→ Reading text:
Cellport Systems, Inc.
- Type: Private Corporation
- Industry: Wireless communication; Vehicular communication systems; Blockchain vehicle systems; Crypotocurrency;
- Founded: Boulder, Colorado, United States (1992)
- Founders: Pat Kennedy, Dale Hatfield, Hiroshi Sakurai, Michael F. Braitberg, Les Hatcher, Dick Chandler, Don Hume
- Headquarters: Boulder Colorado, United States
- Number of locations: 2 (2018)
- Area served: Worldwide
- Key people: Pat Kennedy (Chairman and CEO), Andy Quartner (Vice Chairman), Chuck Spaur (Architect), Ralph Poplawsky (Product Development), Steve Parrish (CFO).
- Products: Mobile device cradles; Internet vehicle gateways; Blockchain enabled gateways;
- Website: Cellport Systems

= Cellport Systems =

Cellport Systems, Inc., is an American company specializing in the invention, prototype development, patenting, and licensing of wireless connectivity technologies for Internet-connected vehicles and mobile devices. Cellport also develops vehicle gateways using secure blockchain technology. Cellport licenses its technologies to vehicle and wireless device manufacturers worldwide.

==History==

Cellport Systems was founded in 1992 as Cellport Labs by a diverse group of entrepreneurs and inventors. In 2000 the company’s name changed to Cellport Systems. From its inception Cellport has designed innovative connectivity systems for mass adoption. The first product Cellport designed and prototyped was the CellBase™ mobile docking station under contract by licensee Hello Direct in 1993.
In 1994 a consortium of six cellular carriers (GTE, AT&T Wireless, PacTel (Pacific Telesis), Bell Atlantic, Ameritech, and Bell Canada) funded a Cellport research project focused on interfacing digital wireless data services to vehicle networks.

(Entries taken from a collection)
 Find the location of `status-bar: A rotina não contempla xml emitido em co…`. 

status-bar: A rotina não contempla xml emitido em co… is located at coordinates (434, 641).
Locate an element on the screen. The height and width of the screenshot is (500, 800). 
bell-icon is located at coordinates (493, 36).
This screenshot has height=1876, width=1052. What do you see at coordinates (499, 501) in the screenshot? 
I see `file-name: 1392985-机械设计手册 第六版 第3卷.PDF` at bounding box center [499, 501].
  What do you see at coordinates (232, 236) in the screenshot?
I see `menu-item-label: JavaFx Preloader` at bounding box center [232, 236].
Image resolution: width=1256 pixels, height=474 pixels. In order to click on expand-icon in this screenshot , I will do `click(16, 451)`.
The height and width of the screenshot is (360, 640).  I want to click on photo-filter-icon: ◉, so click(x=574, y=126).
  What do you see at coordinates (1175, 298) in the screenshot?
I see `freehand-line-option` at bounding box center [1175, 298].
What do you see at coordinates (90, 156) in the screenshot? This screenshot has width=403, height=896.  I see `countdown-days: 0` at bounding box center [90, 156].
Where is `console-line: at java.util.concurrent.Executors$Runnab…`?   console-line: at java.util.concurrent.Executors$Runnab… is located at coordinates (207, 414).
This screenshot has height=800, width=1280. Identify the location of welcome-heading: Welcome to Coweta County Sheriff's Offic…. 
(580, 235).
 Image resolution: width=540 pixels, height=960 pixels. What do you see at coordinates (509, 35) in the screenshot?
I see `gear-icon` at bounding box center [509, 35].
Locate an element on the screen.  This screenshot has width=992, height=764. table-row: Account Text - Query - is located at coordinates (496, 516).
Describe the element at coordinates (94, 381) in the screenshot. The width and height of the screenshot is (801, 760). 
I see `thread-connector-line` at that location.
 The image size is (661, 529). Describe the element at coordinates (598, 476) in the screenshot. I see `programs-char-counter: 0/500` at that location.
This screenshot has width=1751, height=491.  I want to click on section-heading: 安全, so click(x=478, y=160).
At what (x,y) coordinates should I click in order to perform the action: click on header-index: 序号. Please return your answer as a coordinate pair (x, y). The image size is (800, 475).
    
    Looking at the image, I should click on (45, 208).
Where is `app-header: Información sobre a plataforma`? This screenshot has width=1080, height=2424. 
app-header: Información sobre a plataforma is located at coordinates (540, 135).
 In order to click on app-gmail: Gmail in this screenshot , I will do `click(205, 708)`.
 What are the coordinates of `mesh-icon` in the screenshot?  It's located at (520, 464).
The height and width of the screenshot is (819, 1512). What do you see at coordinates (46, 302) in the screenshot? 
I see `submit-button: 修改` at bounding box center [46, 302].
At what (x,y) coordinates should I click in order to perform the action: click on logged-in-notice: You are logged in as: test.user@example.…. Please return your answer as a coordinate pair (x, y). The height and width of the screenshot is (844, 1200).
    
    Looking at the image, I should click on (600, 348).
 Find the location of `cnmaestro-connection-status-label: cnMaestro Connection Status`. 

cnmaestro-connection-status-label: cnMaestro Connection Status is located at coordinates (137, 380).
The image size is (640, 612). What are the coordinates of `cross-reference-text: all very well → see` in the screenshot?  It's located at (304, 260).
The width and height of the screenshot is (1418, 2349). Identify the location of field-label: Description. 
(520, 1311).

→ Tasks to perform:
a) Could you extract the passage of the Cellport Systems article between "- Founders: Pat" and "device manufacturers worldwide.", inclusive, copying it word for word?
b) Will you continue the Cellport Systems article, picking up right after its final sentence?

→ Results for the exercise:
a)
- Founders: Pat Kennedy, Dale Hatfield, Hiroshi Sakurai, Michael F. Braitberg, Les Hatcher, Dick Chandler, Don Hume
- Headquarters: Boulder Colorado, United States
- Number of locations: 2 (2018)
- Area served: Worldwide
- Key people: Pat Kennedy (Chairman and CEO), Andy Quartner (Vice Chairman), Chuck Spaur (Architect), Ralph Poplawsky (Product Development), Steve Parrish (CFO).
- Products: Mobile device cradles; Internet vehicle gateways; Blockchain enabled gateways;
- Website: Cellport Systems

= Cellport Systems =

Cellport Systems, Inc., is an American company specializing in the invention, prototype development, patenting, and licensing of wireless connectivity technologies for Internet-connected vehicles and mobile devices. Cellport also develops vehicle gateways using secure blockchain technology. Cellport licenses its technologies to vehicle and wireless device manufacturers worldwide.

b)
Further equity infusion from AT&T Wireless in 1995 allowed Cellport to hire design architect Chuck Spaur from the NCAR who, in 1996, led the design of the MobileWeb™ 9700 platform, a system using wireless data technology to connect vehicle internal systems as a node on the Internet. The first public showing of the Internet-connected vehicle was made with a real-time demonstration using CDPD on March 25, 1996, at Cellport’s booth at the CTIA conference in Dallas, Texas.

On April 29, 1997, Mercedes-Benz, as noted by The New York Times, made a public demonstration of their WebCar™ which included Cellport’s MobileWeb platform. Other vehicle manufactures using the MobileWeb 9700 and 9720 to investigate vehicle wireless connectivity included Caterpillar, Chrysler, John Deere, Motorola, Cisco Systems, and Omron.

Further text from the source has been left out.